İlk açıklamalarda trafo patlaması olarak belirtilen ve olağan bir kaza izlenimi verilmeye çalışılan felaket, boyutları itibari ile ülkemizde yaşanan en büyük ‘iş cinayeti’ durumundadır. Facia, hem ‘madencilik’ hem de ‘işçi sağlığı ve güvenliği’ alanında son 12 yıldır ağırlaştırılmış bir biçimde sürdürülen özelleştirme, piyasalaştırma ve taşeronlaştırma politikalarının çöktüğünü göstermektedir.

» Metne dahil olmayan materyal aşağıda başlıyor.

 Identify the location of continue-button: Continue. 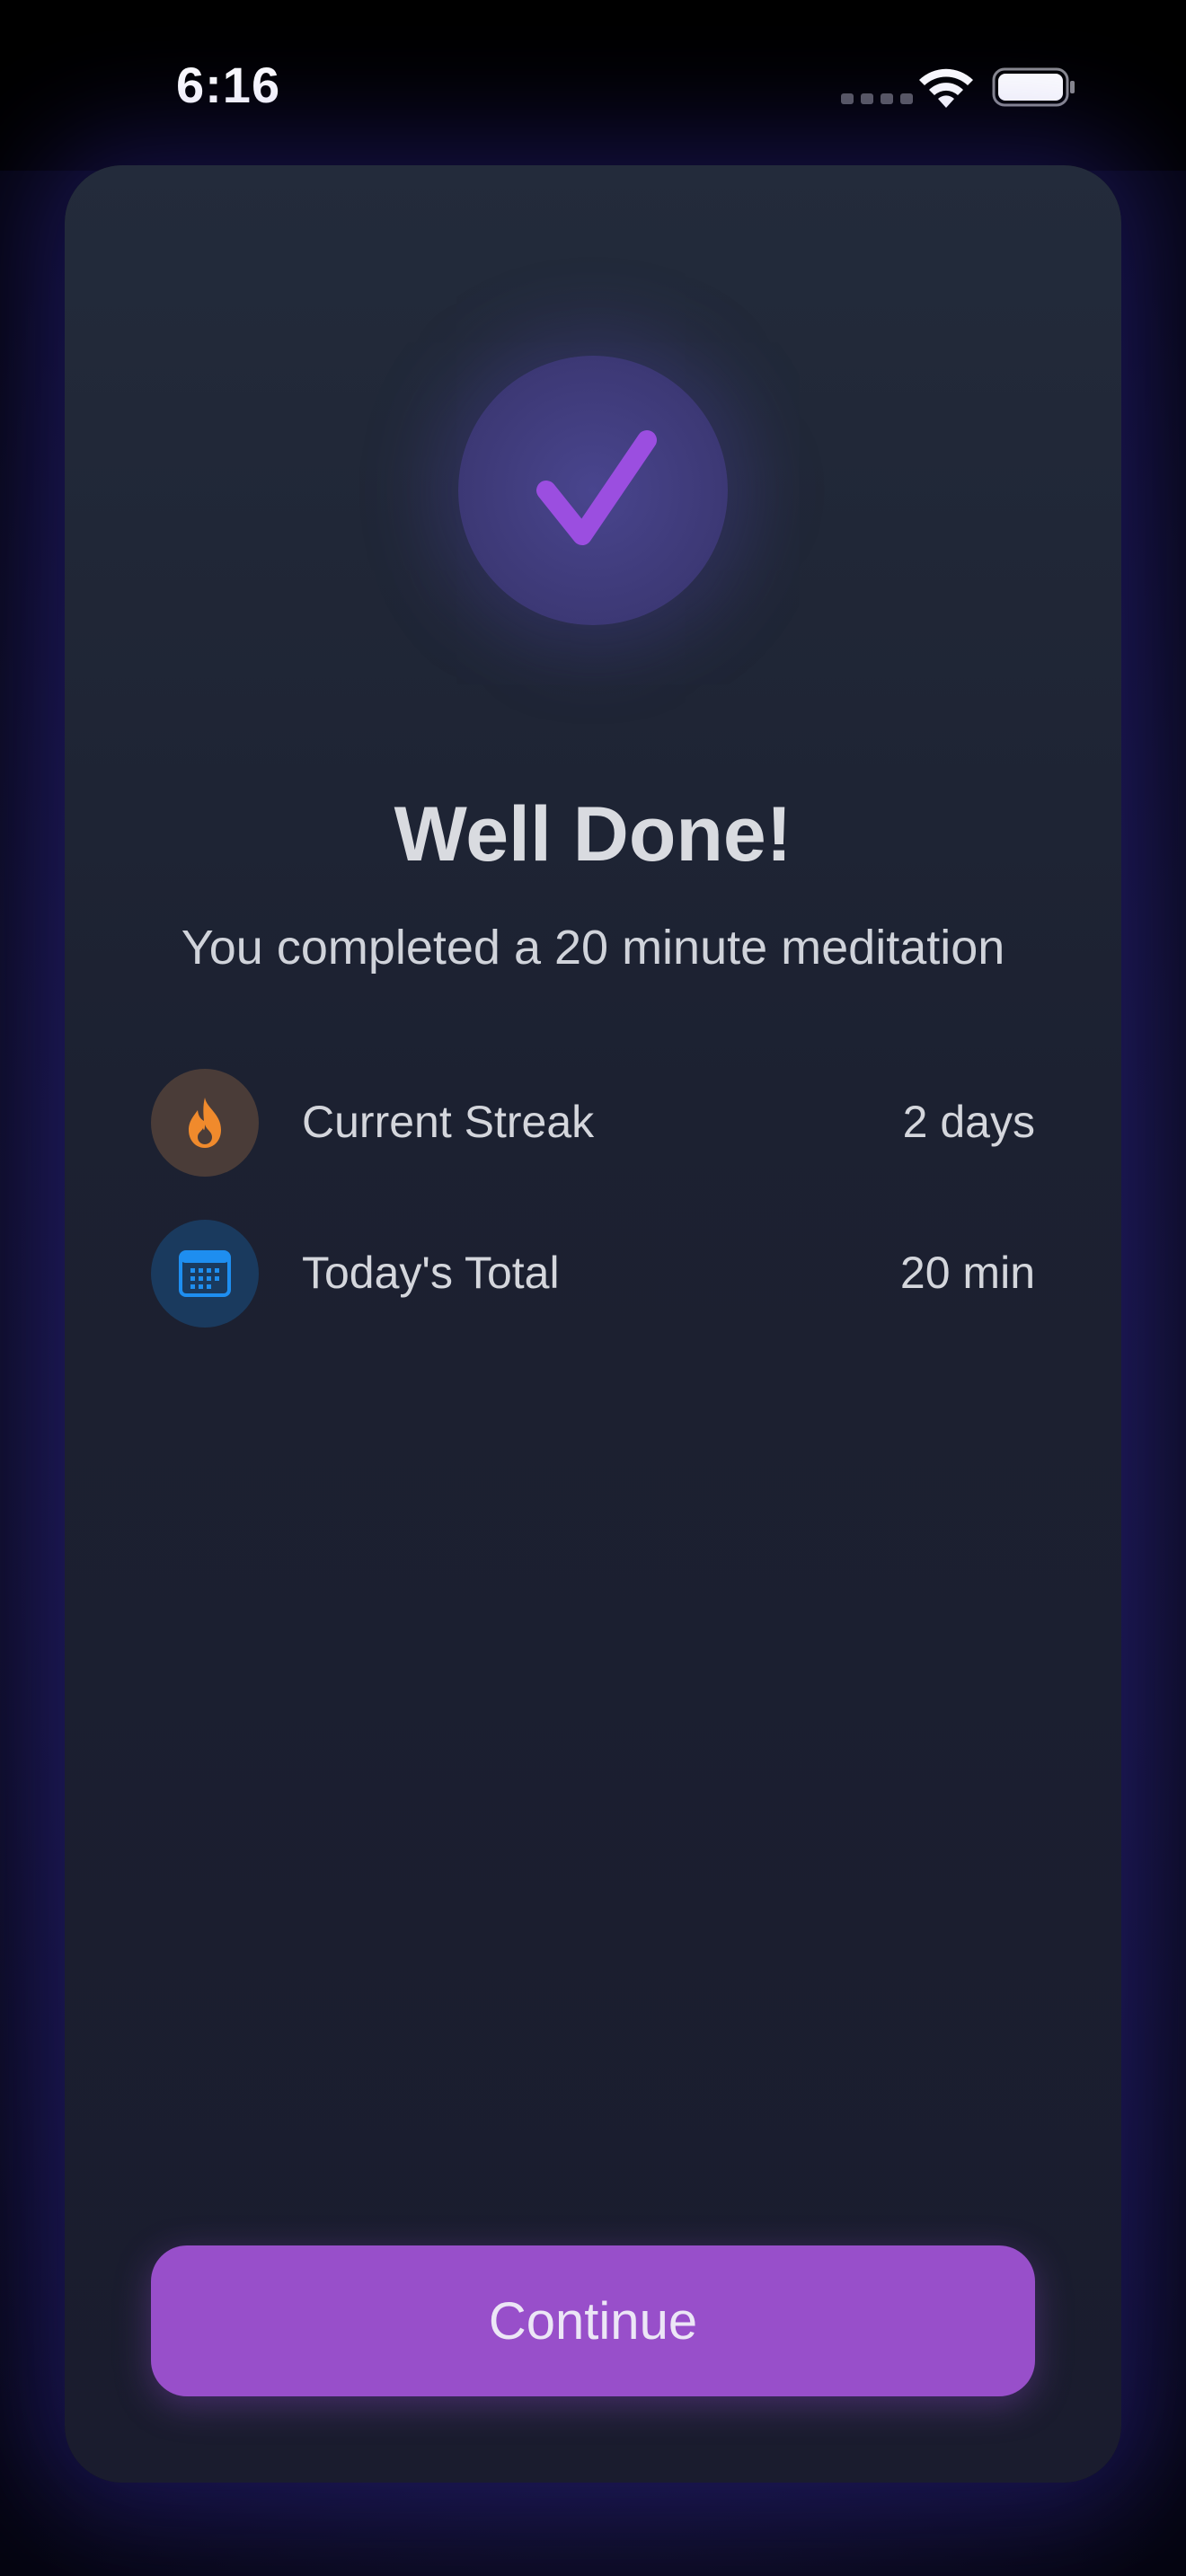
(593, 2320).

Çok açıktır ki, Soma`da yaşanan felakete, şirketin ‘ne pahasına olursa olsun, maliyeti düşürme ve üretimi kesintisiz sürdürme’ politikası neden olmuştur. Görünen tablodan yalnızca bu şirket sorumlu olamaz. Bu üretim modelini yaratan, kömür madenleri ve linyit sahalarını ihalelerle devredenler ve denetim sorumluluklarını yerine getirmeyenler de yaşanan iş cinayetlerinden birinci derecede sorumludur. Bu model, 3-5 firmanın ve bunlara bağlı çalışan ‘dayıbaşı taşeronlarının’ çıkarına ve binlerce işçinin kölelik koşullarında çalıştırılması pahasına ne ekonomik olarak ne de vicdani olarak sürdürülemez. Türkiye`de kömür madenciliğinin mevcut koşullarda sürdürülmesi, göz göre göre iş cinayetlerine davetiye çıkarmaktır.’’
Raporun bu ilk bölümü bile başlı başına ihmaller zinciri olduğunu ortaya koyuyor. Bu raporu okuyan bir yargı mensubunun, sorumluların halen cezalandırılmamış olmasına anlam yüklemesi olanaksızdır.